In the entries below, the lines from the one with "[Grid view] (806, 915)" through the one with "Lift & Learn Peek Through Book (801, 2152)" are to be copied exactly; both ends count.

** Supplied data follows **

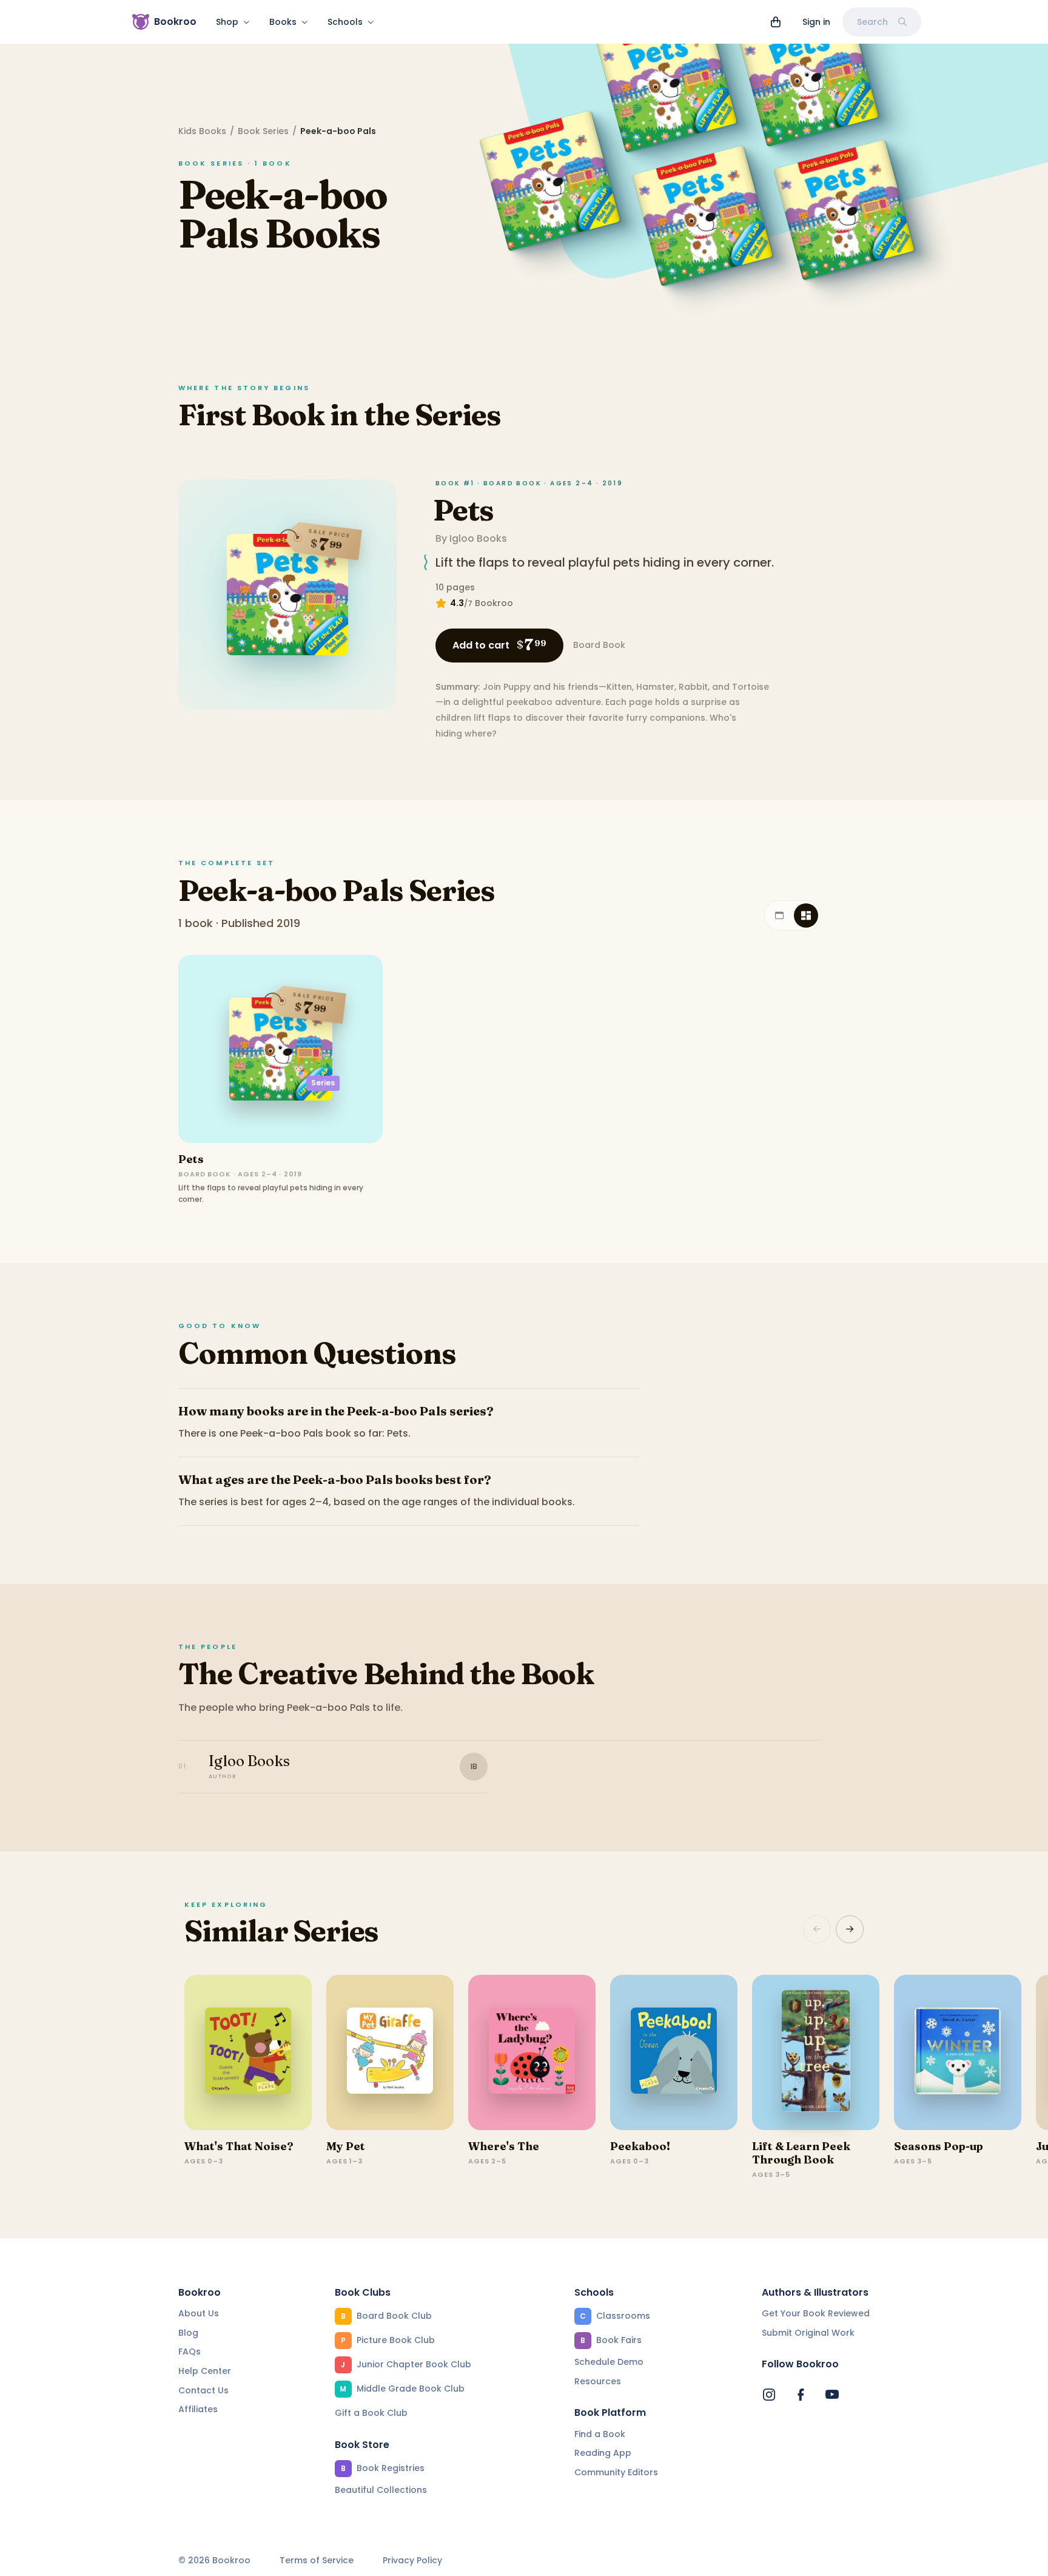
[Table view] (779, 915)
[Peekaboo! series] (673, 2052)
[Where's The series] (532, 2052)
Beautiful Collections (381, 2490)
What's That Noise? (239, 2146)
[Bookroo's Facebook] (800, 2394)
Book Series (263, 131)
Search (872, 22)
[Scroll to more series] (850, 1929)
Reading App (602, 2453)
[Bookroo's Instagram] (769, 2394)
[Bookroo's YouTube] (832, 2394)
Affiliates (198, 2409)
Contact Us (203, 2390)
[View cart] (775, 21)
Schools (345, 22)
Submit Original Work (808, 2333)
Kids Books (202, 131)
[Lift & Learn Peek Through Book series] (815, 2052)
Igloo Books (478, 538)
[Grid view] (806, 915)
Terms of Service (317, 2560)
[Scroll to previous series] (817, 1929)
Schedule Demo (608, 2362)
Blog (188, 2333)
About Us (198, 2313)
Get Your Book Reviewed (816, 2313)
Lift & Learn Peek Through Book (801, 2152)
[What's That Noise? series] (248, 2052)
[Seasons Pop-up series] (957, 2052)
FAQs (189, 2351)
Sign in (816, 22)
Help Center (204, 2371)
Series (323, 1082)
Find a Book (599, 2434)
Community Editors (616, 2472)
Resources (597, 2381)
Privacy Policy (412, 2560)
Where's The (503, 2146)
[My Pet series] (390, 2052)
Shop (227, 22)
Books (283, 22)
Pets (463, 510)
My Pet (345, 2146)
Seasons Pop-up (938, 2146)
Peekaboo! (640, 2146)
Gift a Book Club (371, 2413)
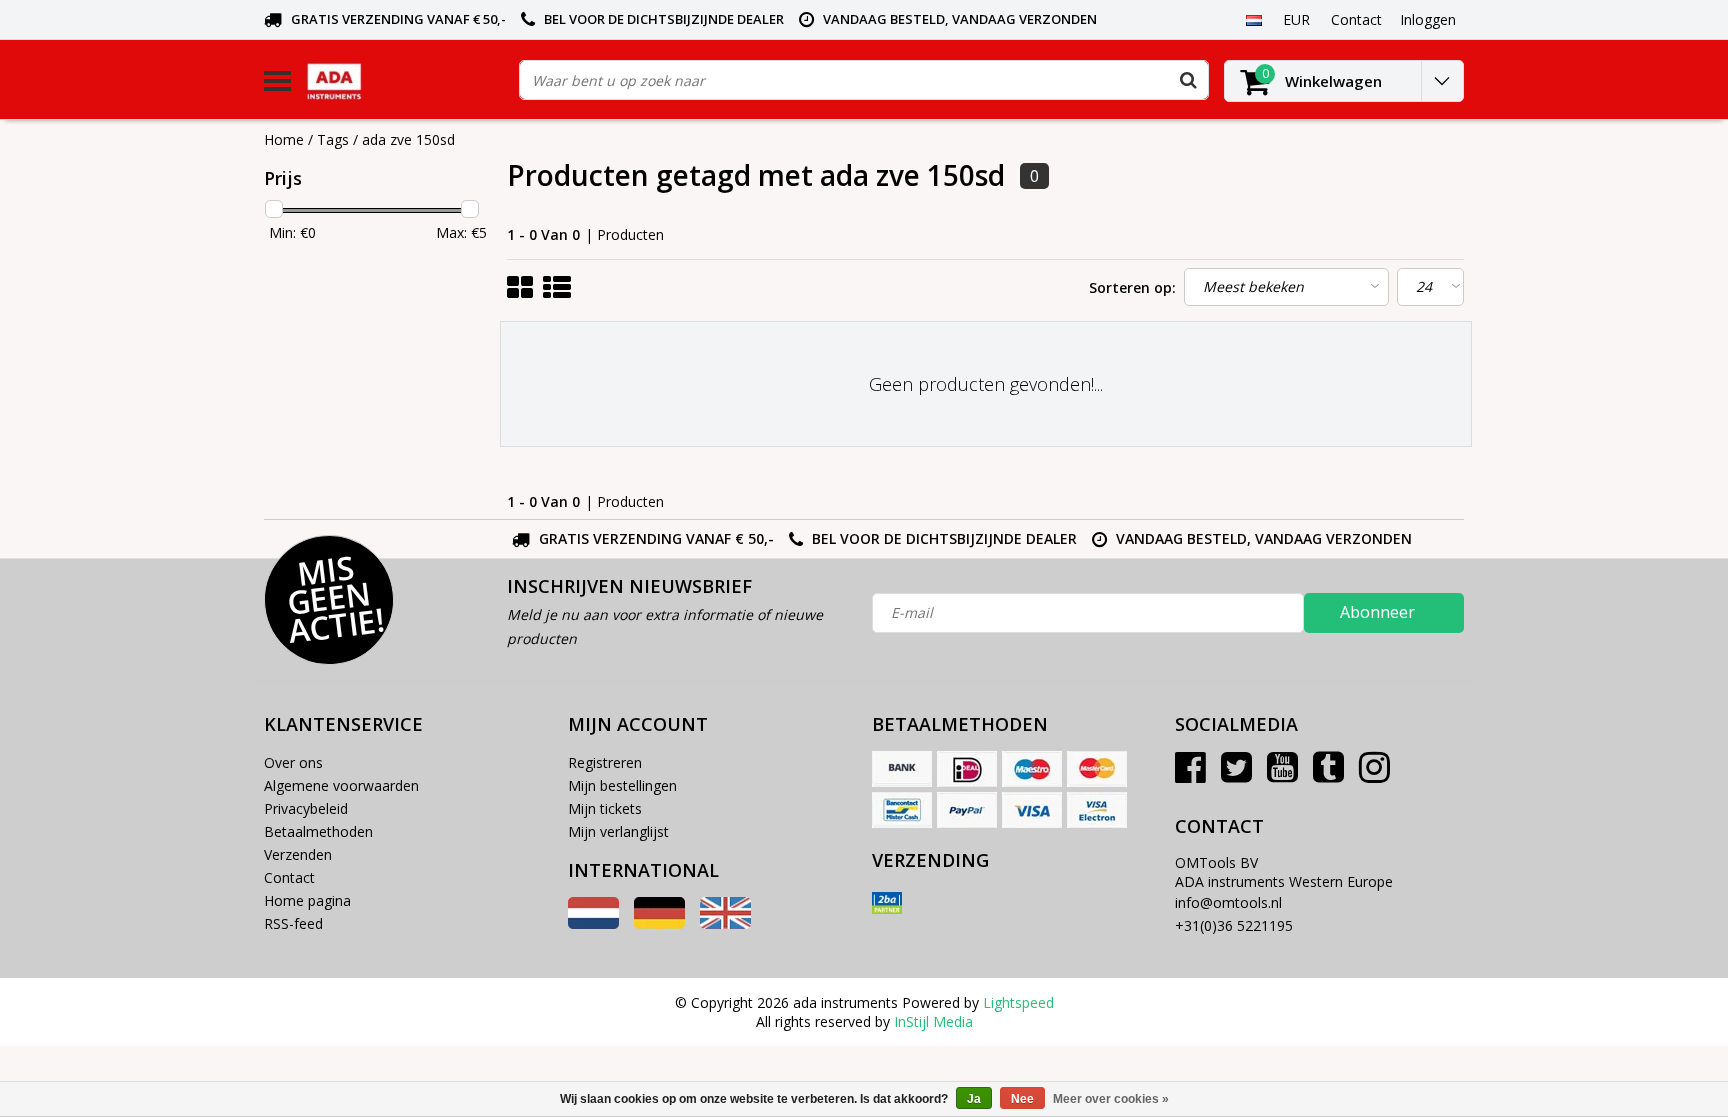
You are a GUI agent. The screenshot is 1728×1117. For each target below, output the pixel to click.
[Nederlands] (1253, 19)
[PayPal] (967, 810)
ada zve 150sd (408, 139)
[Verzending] (887, 903)
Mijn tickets (605, 808)
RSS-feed (293, 923)
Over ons (293, 762)
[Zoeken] (1188, 80)
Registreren (605, 762)
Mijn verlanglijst (618, 831)
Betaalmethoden (318, 831)
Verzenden (298, 854)
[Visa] (1032, 810)
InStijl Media (933, 1021)
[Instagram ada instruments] (1374, 774)
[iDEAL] (967, 769)
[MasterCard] (1097, 769)
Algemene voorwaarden (341, 785)
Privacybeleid (306, 808)
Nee (1022, 1099)
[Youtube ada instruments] (1282, 774)
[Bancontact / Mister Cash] (902, 810)
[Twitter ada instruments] (1236, 774)
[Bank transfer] (902, 769)
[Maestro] (1032, 769)
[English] (725, 923)
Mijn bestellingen (622, 785)
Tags (333, 139)
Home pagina (307, 900)
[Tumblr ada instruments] (1328, 774)
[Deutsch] (659, 923)
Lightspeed (1018, 1002)
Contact (289, 877)
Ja (974, 1099)
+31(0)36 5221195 (1234, 925)
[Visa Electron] (1097, 810)
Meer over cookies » (1111, 1099)
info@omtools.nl (1228, 902)
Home (284, 139)
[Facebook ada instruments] (1190, 774)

** End of Supplied data **

▶ [Answer to this task]:
[Grid view] (806, 915)
Terms of Service (317, 2560)
[Scroll to previous series] (817, 1929)
Schedule Demo (608, 2362)
Blog (188, 2333)
About Us (198, 2313)
Get Your Book Reviewed (816, 2313)
Lift & Learn Peek Through Book (801, 2152)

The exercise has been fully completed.